Our journey continues to Bowls Barrow and Smol (now Micro Dassos) in the Vardar sector, where we’ll see firsthand how operations were often designed to divert Bulgarian attention from Doiran. We’ll also visit sections of the Birdcage Line defences and the village of Mavroplagia (formerly Karamudli) in the Krusha Balkan Hills.
The tour will include visits to several Commonwealth War Graves Commission cemeteries, including Doiran (with the Memorial to the Missing), Karasouli, Kirechkoi-Hortakoi, Lembet Road, and Struma.
Running from Sunday 21 to Tuesday 30 September 2025, the tour is timed to coincide with the official commemorations marking the end of the Salonika Campaign, held over the last full weekend of September.
Led by SCS Chair, Alan Wakefield, this is a great opportunity to walk in the footsteps of BSF history.
To register your interest and receive further details, contact Alan Wakefield via email.
Salonika: The Battle Against Boredom
Yesterday, Dr Jake Gasson1 presented ‘Salonika: The Battle Against Boredom’ online from the National Army Museum2. If you missed the talk, or would like to listen again, you can catch it below or via this link. The talk begins at 15 minutes 24 seconds.
1Dr Jake Gasson is a National Army Museum Fellow based at King’s College London, where he is a postdoctoral researcher. He obtained a DPhil from Pembroke College, Oxford, specialising in the Macedonian front of the First World War. He is also the first recipient of the Salonika Campaign Society’s Philip Barnes Bursary. Jake joined the Society’s 2024 battlefield visit to Greece, delivering two presentations to the tour party while there.
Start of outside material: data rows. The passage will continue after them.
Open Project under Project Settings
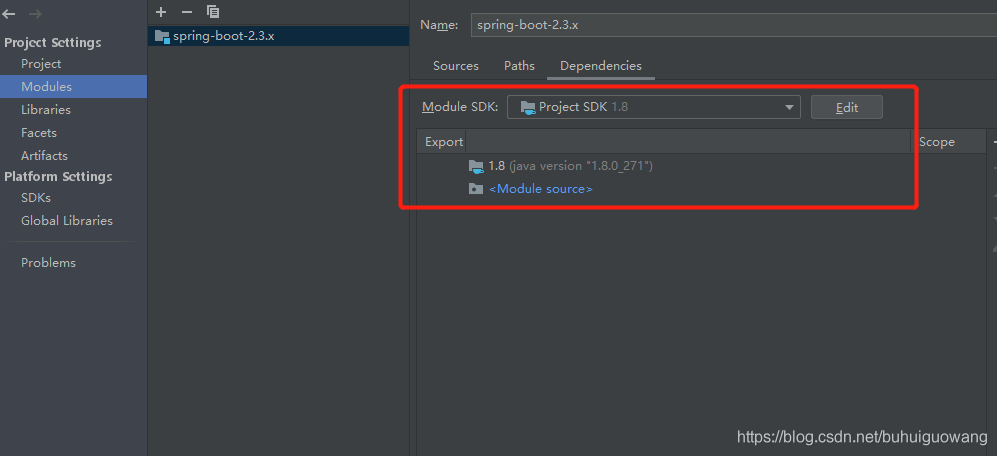This screenshot has height=456, width=997. (41, 64)
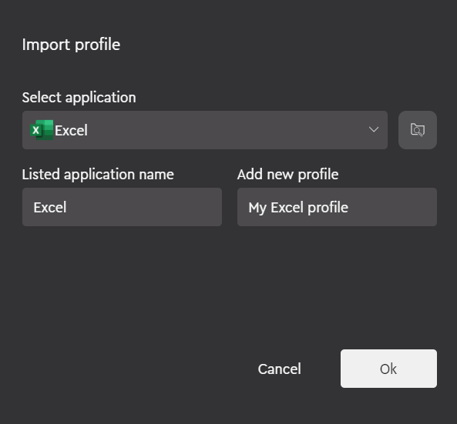The image size is (457, 424).
Task: Click empty area right of My Excel profile text
Action: click(392, 207)
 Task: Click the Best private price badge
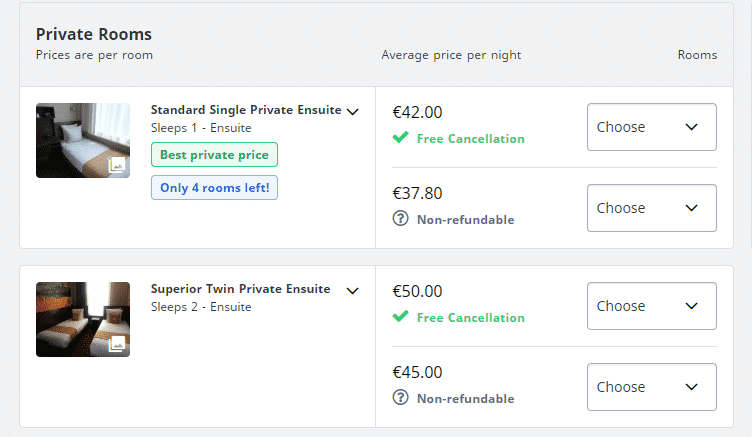[x=214, y=154]
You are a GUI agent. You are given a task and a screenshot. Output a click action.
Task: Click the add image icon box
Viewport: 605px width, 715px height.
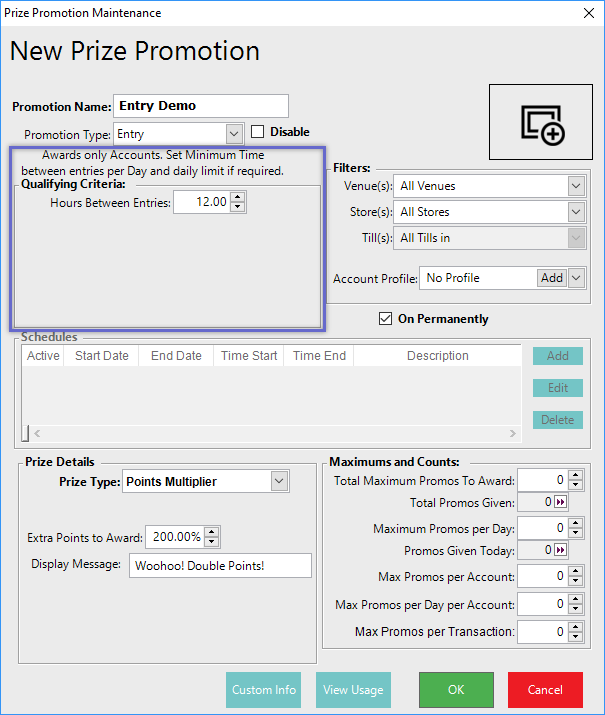click(543, 123)
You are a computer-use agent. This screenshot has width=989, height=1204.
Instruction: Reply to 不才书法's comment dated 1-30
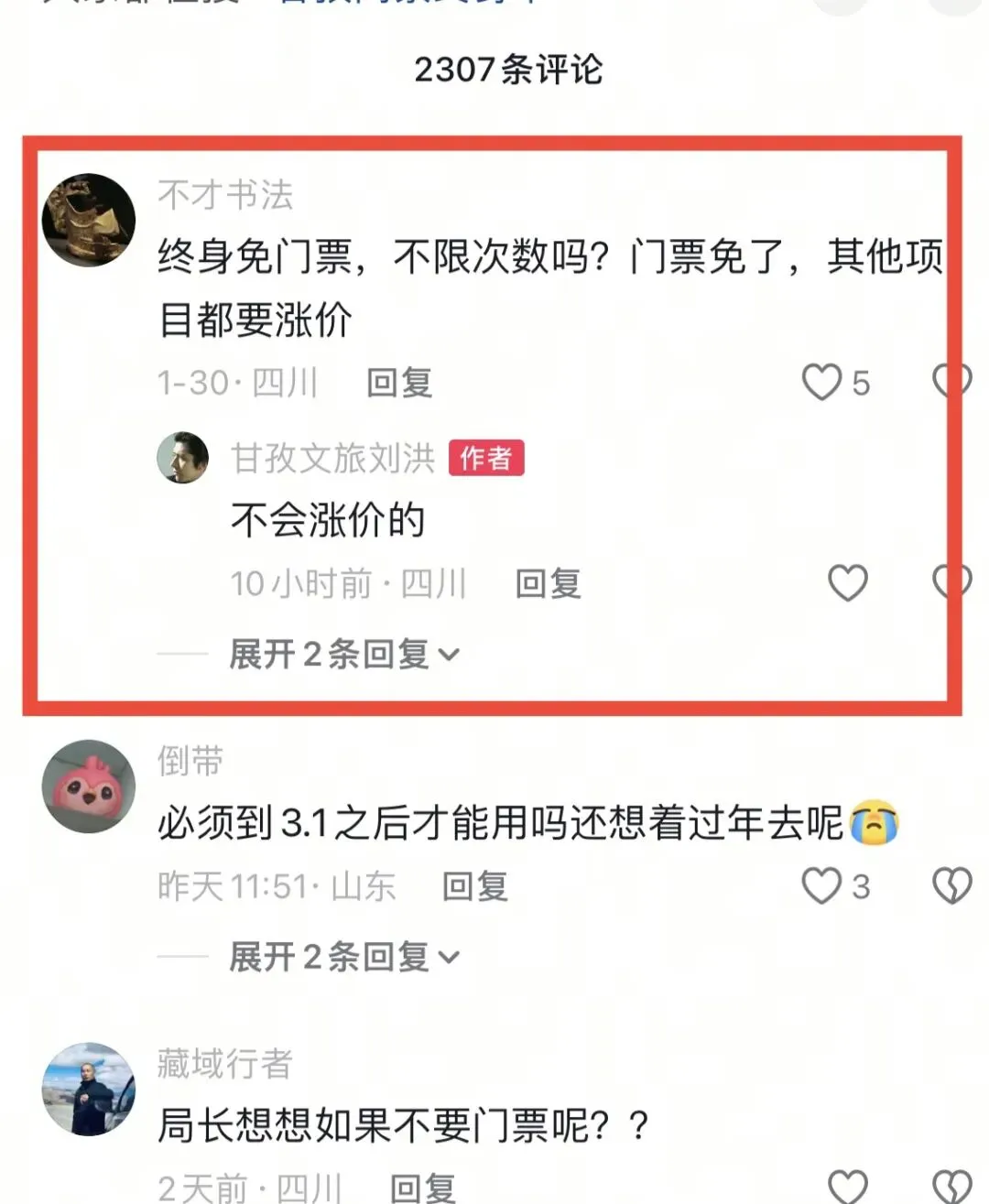coord(399,383)
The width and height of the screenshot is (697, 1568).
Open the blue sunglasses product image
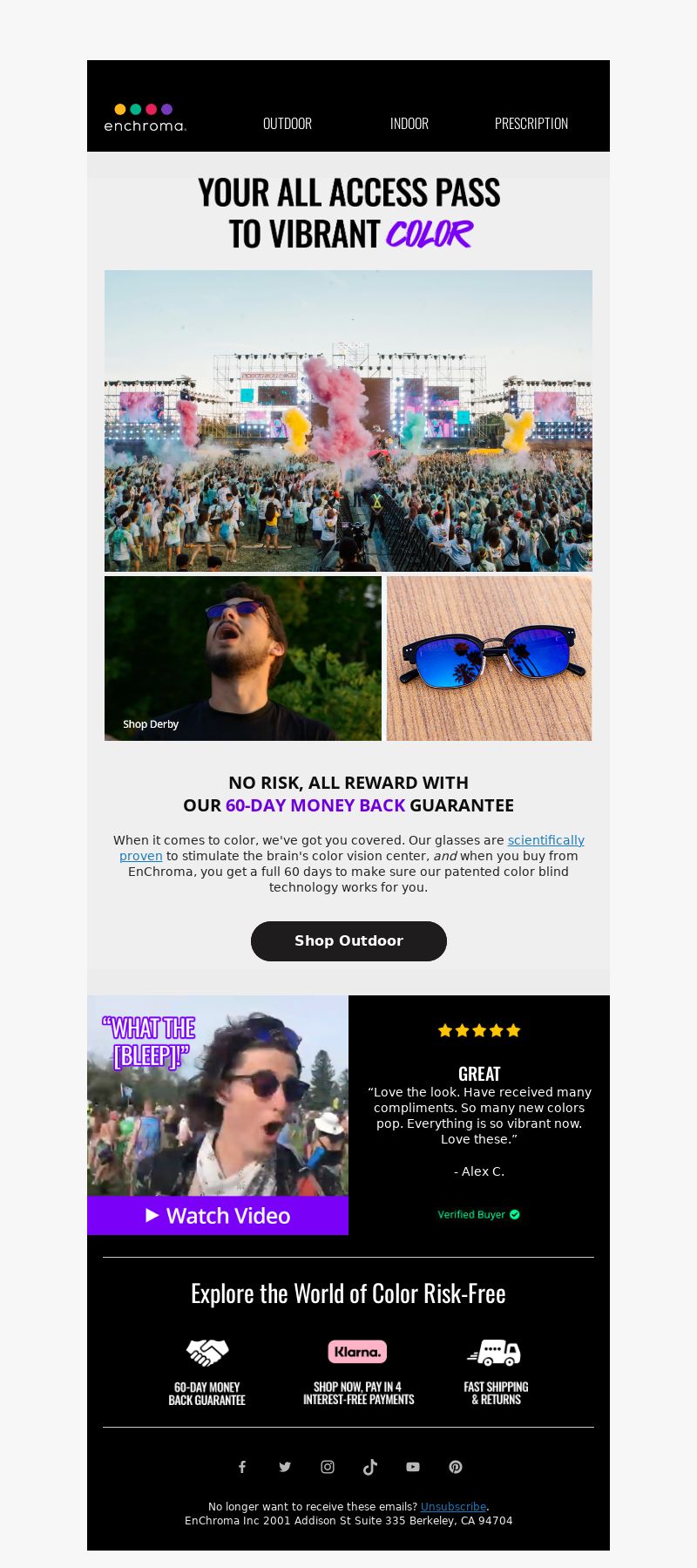[x=489, y=658]

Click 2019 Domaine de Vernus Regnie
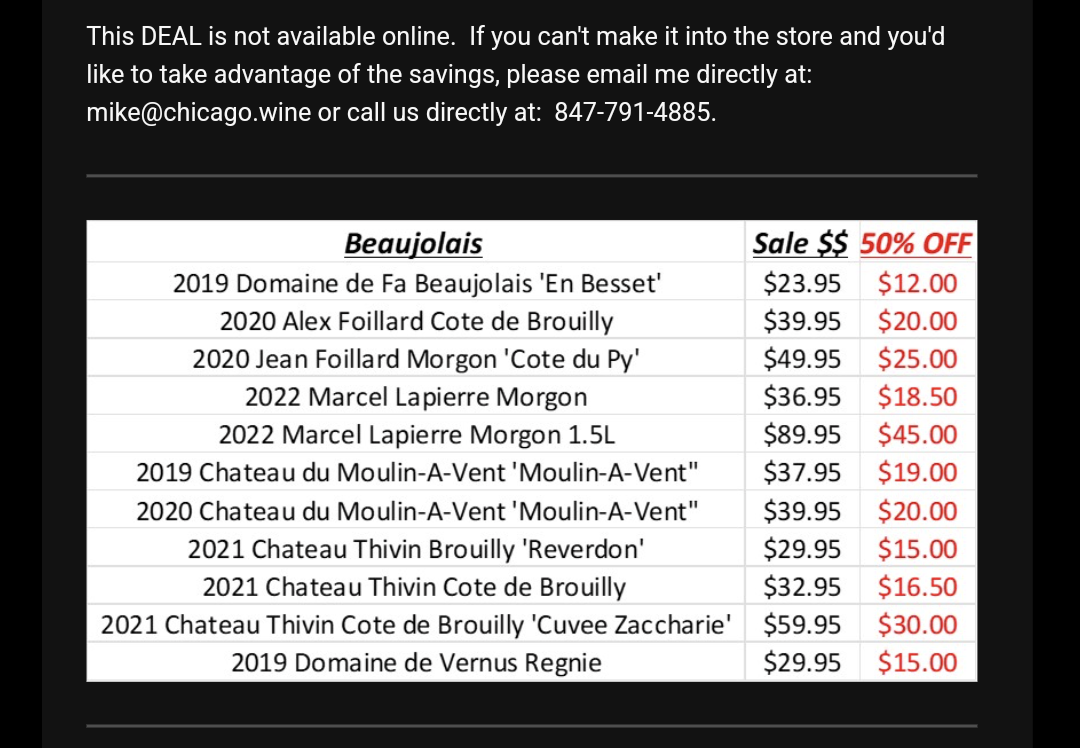[416, 663]
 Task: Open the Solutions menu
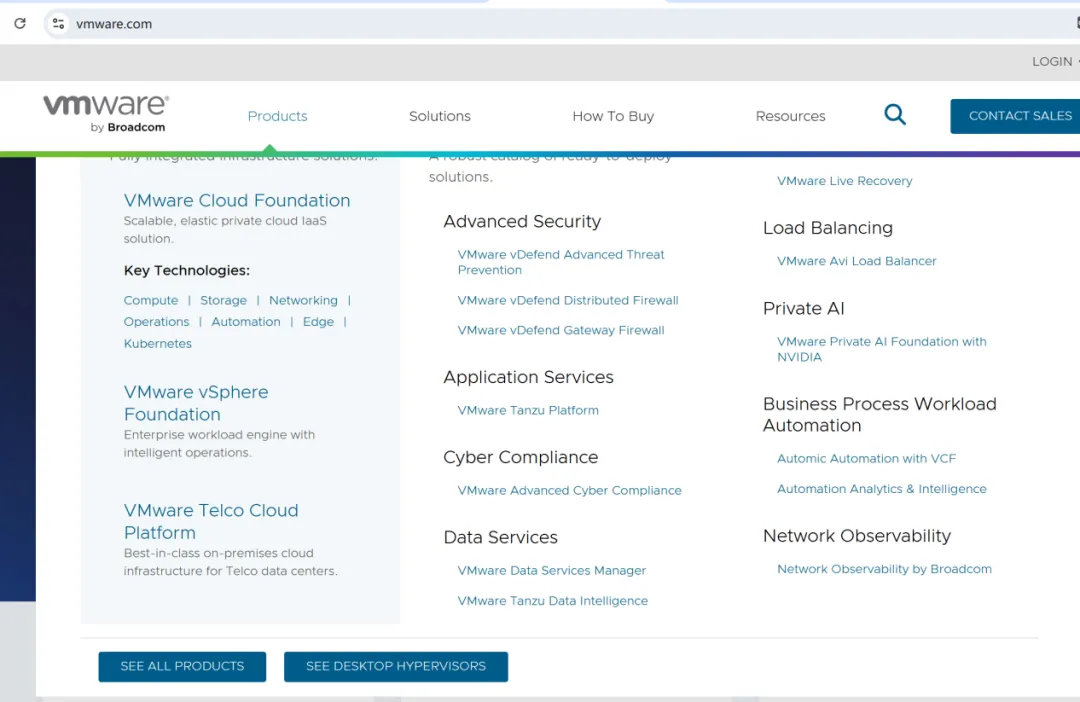point(439,116)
We recently published his article on Searching for Scapegoats: The ‘unreliable Zouaves’ and the Second Battle of Doiran. Jake will also be writing a piece for the The New Mosquito in the future.
2The National Army Museum is a leading authority on the British Army and its impact on society past and present, and has hosted many free online events in the past. You can support its work here.
Map cataloguing work continues…
Hats off and three cheers to the valiant SCS members who have just completed their second visit to the National Archives with more maps checked, listed, and photographed. Great work!